'''
pa.py
Created by Wei-Hong Li [https://weihonglee.github.io]
This code allows you to attach pre-classifier alignment (PA) mapping to a pretrained backbone
and learn it on the support set to adapt features to a discriminative space.
'Universal Representation Learning from Multiple Domains for Few-shot Classification'
(https://arxiv.org/pdf/2103.13841.pdf)
'''
import torch
import numpy as np
import math
import torch.nn as nn
import torch.nn.init as init

from models.model_utils import sigmoid, cosine_sim
from models.losses import prototype_loss, symmetric_CE, compute_prototypes
from utils import device
import torch.nn.functional as F

from config import args

def apply_selection(features, vartheta):
    """
    Performs pre-classifier alignment of features (feature adaptation) via a linear transformation.
    """

    #features = features.unsqueeze(-1).unsqueeze(-1)
    features = F.conv2d(features, vartheta[0]).flatten(1)

    return features


class MLP(nn.Module):
    def __init__(self, in_dim:int, out_dim:int) -> None:
        super(MLP, self).__init__()

        self.in_dim = in_dim
        self.out_dim = out_dim

        self.linear1 = nn.Conv2d(in_channels=self.in_dim, out_channels=self.out_dim, kernel_size=1, stride=1, bias=False)
        self.bn = nn.BatchNorm2d(num_features=self.out_dim)
        self.linear2 = nn.Conv2d(in_channels=self.out_dim, out_channels=self.out_dim, kernel_size=1, stride=1, bias=False)
    
    def forward(self, x:torch.tensor) -> torch.tensor:
        '''
        Args:
            x: torch.tensor. With the shape [N, C, W, H].
        '''
        out = self.linear2(self.bn(self.linear1(x))).flatten(1)
        return out

    def _init_params(self) -> None:
        self.linear1.weight = nn.Parameter(torch.eye(self.out_dim, self.in_dim).unsqueeze(-1).unsqueeze(-1))
        self.linear2.weight = nn.Parameter(torch.eye(self.out_dim, self.in_dim).unsqueeze(-1).unsqueeze(-1))
        nn.init.constant_(self.bn.weight, 1.)
        nn.init.constant_(self.bn.bias, 0.)
    
    def reset_params(self) -> None:
        self._init_params()



def pa(context_features, context_labels, target_features, target_labels, 
       max_iter=40, ad_opt='linear', lr=0.1, distance='cos', prot_type='avg'):
    """
    PA method: learning a linear transformation per task to adapt the features to a discriminative space 
    on the support set during meta-testing
    """
    input_dim = context_features.size(1)
    output_dim = input_dim
    stdv = 1. / math.sqrt(input_dim)
    vartheta = []
    if ad_opt == 'linear':
        vartheta.append(torch.eye(output_dim, input_dim).unsqueeze(-1).unsqueeze(-1).to(device).requires_grad_(True))
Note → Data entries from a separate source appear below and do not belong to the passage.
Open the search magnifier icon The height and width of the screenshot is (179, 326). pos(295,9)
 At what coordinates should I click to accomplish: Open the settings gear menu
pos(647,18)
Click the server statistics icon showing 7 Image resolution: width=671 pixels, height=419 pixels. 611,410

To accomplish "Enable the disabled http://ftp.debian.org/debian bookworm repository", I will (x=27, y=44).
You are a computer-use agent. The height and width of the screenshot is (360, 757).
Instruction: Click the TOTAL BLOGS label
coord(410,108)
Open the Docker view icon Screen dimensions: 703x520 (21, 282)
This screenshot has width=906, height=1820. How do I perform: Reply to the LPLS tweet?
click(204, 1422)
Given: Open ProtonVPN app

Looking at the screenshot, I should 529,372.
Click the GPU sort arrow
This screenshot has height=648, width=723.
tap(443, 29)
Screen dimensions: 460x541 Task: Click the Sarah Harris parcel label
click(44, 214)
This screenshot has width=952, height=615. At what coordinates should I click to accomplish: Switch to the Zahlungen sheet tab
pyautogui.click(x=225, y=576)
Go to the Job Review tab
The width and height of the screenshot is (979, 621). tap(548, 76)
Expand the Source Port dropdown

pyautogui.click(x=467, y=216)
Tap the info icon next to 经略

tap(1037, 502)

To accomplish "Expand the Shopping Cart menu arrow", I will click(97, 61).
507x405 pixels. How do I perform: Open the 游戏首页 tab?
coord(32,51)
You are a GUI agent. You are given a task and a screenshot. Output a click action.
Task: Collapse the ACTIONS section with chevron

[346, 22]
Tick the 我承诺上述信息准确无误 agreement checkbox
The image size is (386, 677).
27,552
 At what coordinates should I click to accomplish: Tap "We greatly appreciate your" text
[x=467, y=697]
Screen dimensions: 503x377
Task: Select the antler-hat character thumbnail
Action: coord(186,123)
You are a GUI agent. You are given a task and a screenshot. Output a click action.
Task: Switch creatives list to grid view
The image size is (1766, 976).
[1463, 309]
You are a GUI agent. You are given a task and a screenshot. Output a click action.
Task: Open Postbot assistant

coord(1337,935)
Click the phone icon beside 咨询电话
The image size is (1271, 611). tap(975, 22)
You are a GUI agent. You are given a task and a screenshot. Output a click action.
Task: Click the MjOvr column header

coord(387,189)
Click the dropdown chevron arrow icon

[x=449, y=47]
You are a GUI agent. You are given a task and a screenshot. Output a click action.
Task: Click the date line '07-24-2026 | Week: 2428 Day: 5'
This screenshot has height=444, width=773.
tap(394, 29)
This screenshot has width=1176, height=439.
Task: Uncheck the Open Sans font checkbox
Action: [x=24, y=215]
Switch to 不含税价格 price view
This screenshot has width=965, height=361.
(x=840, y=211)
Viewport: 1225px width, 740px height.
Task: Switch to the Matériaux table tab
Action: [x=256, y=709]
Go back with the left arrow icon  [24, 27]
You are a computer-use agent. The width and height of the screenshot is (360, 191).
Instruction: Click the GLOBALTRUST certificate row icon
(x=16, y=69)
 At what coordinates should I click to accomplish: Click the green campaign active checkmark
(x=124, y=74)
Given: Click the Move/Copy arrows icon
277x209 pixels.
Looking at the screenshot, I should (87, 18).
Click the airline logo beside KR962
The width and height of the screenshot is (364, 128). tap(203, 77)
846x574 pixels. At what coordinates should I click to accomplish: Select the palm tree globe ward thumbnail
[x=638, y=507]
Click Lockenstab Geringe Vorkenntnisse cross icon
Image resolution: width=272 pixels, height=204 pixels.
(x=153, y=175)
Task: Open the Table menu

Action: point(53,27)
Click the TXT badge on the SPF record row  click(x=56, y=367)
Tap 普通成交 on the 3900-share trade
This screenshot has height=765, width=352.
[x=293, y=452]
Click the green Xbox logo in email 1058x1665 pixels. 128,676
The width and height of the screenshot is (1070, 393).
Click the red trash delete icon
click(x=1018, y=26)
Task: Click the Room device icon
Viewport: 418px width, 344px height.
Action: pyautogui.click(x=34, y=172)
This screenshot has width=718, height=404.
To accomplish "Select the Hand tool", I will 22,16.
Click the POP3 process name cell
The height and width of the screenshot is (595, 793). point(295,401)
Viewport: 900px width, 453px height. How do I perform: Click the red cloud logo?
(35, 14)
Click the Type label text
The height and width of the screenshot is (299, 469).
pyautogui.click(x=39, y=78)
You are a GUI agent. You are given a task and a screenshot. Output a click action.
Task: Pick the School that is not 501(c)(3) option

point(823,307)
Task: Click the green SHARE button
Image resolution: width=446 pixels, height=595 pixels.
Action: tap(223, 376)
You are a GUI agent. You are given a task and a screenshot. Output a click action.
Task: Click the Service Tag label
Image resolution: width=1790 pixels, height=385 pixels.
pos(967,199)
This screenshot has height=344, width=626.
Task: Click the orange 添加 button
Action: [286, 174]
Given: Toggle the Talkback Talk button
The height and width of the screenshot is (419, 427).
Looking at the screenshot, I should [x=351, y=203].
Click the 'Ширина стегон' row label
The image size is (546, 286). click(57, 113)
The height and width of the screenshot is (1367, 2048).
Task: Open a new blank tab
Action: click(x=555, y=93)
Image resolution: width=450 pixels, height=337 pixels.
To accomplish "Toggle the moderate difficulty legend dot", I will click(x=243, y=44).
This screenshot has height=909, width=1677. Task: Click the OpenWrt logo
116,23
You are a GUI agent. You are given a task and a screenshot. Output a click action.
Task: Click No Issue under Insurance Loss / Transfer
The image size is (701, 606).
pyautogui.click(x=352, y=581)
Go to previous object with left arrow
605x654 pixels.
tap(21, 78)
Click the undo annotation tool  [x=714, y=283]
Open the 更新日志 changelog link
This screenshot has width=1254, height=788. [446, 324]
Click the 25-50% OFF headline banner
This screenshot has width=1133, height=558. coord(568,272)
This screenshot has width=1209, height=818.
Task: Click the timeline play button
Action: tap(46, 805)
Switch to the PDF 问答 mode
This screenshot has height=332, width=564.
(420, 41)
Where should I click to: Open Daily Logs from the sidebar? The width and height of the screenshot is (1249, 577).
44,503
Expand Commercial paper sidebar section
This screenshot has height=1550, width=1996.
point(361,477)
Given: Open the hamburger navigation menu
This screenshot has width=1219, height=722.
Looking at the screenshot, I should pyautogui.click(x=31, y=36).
    optimizer = torch.optim.Adadelta(vartheta, lr=lr)

    for i in range(max_iter):

        optimizer.zero_grad()
        selected_features = apply_selection(context_features, vartheta)
        loss, stat, _ = prototype_loss(selected_features, context_labels,
                                       selected_features, context_labels, distance=distance, prot_type=prot_type)

        loss.backward()
        optimizer.step()
    
        if i == max_iter - 1:
            with torch.no_grad():
                selected_context = apply_selection(context_features, vartheta)
                selected_target = apply_selection(target_features, vartheta)
                _, val_stat, _ = prototype_loss(
                    selected_context, context_labels,
                    selected_target, target_labels, distance=args['test.distance']
                )

    return vartheta, stat


def pa_mlp(context_features, context_labels, target_features, target_labels, max_iter=40, ad_opt='linear', lr=0.1, distance='cos'):
    
    input_dim = context_features.size(1)
    output_dim = input_dim

    # generate an MLP head
    mlp_head = MLP(input_dim, output_dim)

    optimizer = torch.optim.Adadelta(mlp_head.parameters(), lr=lr)

    mlp_head.reset_params()

    for i in range(max_iter):
        mlp_head.to(device)
        optimizer.zero_grad()
        selected_features = mlp_head(context_features)
        loss, stat, _ = prototype_loss(selected_features, context_labels,
                                       selected_features, context_labels, distance=distance, prot_type='avg')

        loss.backward()
        optimizer.step()
    
        if i == max_iter - 1:
            with torch.no_grad():
                selected_context = mlp_head(context_features)
                selected_target = mlp_head(target_features)
                _, val_stat, _ = prototype_loss(
                    selected_context, context_labels,
                    selected_target, target_labels, distance=args['test.distance']
                )
    return stat, val_stat